[EXERCISE DIRECTIONS] From the data, copy out every line in which the word "computer" appears.

(Stored items from a collection)
------------------------------------------------
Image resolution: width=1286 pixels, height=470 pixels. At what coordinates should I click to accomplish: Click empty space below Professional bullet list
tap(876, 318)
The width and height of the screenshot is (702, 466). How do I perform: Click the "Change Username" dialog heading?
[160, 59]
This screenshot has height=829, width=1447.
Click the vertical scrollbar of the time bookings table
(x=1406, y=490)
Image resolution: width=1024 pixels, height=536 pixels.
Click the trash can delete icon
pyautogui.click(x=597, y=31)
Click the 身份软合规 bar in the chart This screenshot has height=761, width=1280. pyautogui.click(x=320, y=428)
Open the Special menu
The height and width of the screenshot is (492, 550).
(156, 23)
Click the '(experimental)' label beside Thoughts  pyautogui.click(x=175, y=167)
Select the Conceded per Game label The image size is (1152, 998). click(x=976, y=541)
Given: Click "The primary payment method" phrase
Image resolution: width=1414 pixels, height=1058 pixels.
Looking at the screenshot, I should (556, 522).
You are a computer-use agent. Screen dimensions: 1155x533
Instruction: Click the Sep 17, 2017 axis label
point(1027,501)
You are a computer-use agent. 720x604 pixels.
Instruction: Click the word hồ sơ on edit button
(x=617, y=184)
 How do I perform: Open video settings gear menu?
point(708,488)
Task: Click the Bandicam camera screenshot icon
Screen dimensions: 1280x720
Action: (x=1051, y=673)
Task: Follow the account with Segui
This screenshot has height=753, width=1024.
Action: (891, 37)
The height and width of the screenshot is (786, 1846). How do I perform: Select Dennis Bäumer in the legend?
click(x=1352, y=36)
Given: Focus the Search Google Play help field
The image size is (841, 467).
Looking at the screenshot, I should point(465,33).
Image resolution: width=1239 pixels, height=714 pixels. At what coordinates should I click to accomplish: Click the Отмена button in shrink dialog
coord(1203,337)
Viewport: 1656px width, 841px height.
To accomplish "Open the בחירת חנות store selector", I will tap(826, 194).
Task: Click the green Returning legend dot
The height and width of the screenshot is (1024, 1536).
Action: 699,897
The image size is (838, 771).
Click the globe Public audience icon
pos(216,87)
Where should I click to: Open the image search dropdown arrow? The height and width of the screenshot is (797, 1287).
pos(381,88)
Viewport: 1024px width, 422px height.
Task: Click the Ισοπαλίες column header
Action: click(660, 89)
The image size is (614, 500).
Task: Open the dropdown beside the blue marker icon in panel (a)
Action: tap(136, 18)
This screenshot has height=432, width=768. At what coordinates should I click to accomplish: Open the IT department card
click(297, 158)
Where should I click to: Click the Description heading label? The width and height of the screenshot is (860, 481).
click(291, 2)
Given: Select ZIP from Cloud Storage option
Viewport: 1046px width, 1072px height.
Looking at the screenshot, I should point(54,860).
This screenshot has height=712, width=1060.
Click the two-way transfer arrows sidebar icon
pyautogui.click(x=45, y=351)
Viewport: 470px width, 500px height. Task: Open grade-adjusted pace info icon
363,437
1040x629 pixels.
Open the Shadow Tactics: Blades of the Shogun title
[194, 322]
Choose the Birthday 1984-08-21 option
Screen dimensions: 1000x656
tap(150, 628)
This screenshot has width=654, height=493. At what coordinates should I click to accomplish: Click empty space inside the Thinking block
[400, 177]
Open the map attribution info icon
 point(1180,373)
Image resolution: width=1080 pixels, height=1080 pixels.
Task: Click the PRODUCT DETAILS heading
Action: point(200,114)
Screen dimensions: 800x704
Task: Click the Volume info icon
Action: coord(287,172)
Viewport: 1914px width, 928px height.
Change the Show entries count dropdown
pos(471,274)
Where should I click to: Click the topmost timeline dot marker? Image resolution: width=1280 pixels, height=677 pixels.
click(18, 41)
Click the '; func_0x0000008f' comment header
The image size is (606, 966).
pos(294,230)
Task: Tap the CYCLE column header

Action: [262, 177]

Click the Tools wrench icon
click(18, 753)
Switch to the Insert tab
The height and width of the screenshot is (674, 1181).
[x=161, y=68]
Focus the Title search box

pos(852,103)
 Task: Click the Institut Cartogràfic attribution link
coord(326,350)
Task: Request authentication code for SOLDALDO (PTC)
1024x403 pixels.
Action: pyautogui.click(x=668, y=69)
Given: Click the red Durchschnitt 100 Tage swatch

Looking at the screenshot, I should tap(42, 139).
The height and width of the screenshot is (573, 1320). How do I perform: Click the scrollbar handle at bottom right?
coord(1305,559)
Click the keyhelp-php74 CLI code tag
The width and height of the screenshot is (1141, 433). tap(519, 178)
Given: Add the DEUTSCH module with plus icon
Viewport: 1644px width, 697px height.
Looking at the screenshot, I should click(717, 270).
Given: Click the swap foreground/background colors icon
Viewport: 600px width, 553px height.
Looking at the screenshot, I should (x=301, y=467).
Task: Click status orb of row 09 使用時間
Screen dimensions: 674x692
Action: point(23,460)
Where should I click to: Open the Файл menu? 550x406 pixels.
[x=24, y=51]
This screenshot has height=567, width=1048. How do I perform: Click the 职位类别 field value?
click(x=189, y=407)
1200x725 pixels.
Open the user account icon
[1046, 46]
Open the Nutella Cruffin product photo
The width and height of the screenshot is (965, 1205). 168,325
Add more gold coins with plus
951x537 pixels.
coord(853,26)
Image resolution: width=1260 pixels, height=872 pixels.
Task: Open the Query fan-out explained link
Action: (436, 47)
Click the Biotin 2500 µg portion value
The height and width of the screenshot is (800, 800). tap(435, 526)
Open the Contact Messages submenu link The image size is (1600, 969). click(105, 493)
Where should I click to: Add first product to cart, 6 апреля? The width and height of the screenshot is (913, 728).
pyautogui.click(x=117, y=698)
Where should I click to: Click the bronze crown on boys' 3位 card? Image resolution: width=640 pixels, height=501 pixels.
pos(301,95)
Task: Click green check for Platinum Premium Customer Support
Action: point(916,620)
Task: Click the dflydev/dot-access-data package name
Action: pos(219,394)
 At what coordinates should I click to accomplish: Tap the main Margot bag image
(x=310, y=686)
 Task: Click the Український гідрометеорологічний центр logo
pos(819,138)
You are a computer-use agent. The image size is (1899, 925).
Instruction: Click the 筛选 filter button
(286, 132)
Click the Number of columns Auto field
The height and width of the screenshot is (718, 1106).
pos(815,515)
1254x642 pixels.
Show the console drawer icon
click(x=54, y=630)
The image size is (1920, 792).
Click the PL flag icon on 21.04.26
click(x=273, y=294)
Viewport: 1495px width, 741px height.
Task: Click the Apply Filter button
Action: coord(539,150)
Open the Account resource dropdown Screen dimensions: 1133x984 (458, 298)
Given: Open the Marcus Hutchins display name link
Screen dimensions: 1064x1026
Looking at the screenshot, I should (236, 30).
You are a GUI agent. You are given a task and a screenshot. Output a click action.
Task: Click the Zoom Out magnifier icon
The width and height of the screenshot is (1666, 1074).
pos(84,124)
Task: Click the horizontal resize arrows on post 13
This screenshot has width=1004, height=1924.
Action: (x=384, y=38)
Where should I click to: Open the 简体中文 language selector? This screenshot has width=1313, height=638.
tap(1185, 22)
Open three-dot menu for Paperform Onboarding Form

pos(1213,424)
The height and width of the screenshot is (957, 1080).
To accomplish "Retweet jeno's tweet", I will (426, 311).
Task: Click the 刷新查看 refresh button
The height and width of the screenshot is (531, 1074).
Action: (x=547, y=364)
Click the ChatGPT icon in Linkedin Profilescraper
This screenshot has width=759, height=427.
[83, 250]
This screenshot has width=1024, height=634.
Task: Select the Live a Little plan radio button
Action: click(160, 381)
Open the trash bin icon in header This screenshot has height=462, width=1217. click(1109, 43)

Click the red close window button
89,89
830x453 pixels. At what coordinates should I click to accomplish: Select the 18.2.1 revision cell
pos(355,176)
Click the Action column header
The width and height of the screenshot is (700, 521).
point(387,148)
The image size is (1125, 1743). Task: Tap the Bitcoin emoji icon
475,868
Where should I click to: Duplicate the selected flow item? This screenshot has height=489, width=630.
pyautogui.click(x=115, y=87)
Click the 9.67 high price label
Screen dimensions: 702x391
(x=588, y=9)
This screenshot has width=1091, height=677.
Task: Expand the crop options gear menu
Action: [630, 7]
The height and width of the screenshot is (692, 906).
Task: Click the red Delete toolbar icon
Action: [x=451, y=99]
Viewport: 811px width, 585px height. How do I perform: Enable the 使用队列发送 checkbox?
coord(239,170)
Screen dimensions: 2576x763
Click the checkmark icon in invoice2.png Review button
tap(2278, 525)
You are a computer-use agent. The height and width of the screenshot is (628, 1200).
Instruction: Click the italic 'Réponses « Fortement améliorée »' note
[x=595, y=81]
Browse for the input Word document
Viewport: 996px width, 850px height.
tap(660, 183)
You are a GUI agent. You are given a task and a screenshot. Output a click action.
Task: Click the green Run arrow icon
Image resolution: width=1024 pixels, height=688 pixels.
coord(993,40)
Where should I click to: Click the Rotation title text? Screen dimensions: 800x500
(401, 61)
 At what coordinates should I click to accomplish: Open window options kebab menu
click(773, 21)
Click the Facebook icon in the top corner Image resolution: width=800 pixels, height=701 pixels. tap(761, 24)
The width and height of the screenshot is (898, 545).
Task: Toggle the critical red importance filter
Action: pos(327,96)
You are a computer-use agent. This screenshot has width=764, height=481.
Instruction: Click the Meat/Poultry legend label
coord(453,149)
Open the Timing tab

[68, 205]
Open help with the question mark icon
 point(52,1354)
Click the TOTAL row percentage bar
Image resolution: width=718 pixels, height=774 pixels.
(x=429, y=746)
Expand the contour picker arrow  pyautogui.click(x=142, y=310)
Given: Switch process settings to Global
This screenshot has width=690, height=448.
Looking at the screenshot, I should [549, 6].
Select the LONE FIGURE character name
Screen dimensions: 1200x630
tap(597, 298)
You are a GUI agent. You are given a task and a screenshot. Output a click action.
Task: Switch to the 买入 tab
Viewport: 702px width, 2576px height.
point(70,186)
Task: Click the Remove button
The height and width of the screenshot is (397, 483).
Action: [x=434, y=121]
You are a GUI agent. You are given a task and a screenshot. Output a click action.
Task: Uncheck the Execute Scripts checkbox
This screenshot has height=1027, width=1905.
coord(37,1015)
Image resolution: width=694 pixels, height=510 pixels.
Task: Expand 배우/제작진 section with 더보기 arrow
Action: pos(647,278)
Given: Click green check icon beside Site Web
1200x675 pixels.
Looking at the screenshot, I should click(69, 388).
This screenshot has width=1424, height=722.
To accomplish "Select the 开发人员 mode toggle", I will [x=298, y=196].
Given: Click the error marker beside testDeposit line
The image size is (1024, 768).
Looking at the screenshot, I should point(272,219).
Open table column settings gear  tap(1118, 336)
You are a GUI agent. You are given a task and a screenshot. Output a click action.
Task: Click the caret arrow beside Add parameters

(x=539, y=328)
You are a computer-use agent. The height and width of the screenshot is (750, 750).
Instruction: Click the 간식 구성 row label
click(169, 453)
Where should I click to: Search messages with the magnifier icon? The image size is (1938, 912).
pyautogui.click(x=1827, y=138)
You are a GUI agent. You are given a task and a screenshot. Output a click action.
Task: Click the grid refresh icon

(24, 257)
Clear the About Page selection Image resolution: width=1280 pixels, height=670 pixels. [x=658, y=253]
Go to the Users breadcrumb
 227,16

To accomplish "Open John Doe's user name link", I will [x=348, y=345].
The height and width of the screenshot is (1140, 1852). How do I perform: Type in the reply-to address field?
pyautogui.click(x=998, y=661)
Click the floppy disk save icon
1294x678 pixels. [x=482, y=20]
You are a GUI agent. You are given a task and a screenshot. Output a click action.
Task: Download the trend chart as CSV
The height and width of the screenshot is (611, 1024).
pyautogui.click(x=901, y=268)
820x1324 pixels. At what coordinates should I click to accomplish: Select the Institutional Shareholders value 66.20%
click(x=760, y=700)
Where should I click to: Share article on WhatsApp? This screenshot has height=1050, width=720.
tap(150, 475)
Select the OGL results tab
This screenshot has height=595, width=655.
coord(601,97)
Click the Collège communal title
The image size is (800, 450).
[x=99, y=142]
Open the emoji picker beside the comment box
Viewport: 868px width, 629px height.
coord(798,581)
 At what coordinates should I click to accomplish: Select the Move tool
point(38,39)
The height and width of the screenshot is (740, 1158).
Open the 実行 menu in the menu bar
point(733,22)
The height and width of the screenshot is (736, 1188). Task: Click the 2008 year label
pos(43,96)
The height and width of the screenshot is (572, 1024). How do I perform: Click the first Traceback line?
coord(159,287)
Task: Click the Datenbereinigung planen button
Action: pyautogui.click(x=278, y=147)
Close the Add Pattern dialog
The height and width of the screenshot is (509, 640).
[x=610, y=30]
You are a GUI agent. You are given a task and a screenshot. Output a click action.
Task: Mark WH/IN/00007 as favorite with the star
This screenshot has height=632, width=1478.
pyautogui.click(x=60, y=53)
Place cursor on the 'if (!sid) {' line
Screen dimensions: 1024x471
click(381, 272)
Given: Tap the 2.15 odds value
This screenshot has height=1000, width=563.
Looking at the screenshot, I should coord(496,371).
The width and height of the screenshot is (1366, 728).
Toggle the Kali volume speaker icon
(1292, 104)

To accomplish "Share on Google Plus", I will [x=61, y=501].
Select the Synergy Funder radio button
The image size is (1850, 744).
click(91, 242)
------------------------------------------------
[EXERCISE RESPONSE]
You are a computer-use agent. Screen dimensions: 1155x533
You are a computer-use agent. 720x604 pixels.
You are a computer-use agent. The image size is (1899, 925).
You are a computer-use agent. The height and width of the screenshot is (628, 1200).
You are a computer-use agent. This screenshot has width=764, height=481.
You are a computer-use agent. The height and width of the screenshot is (750, 750).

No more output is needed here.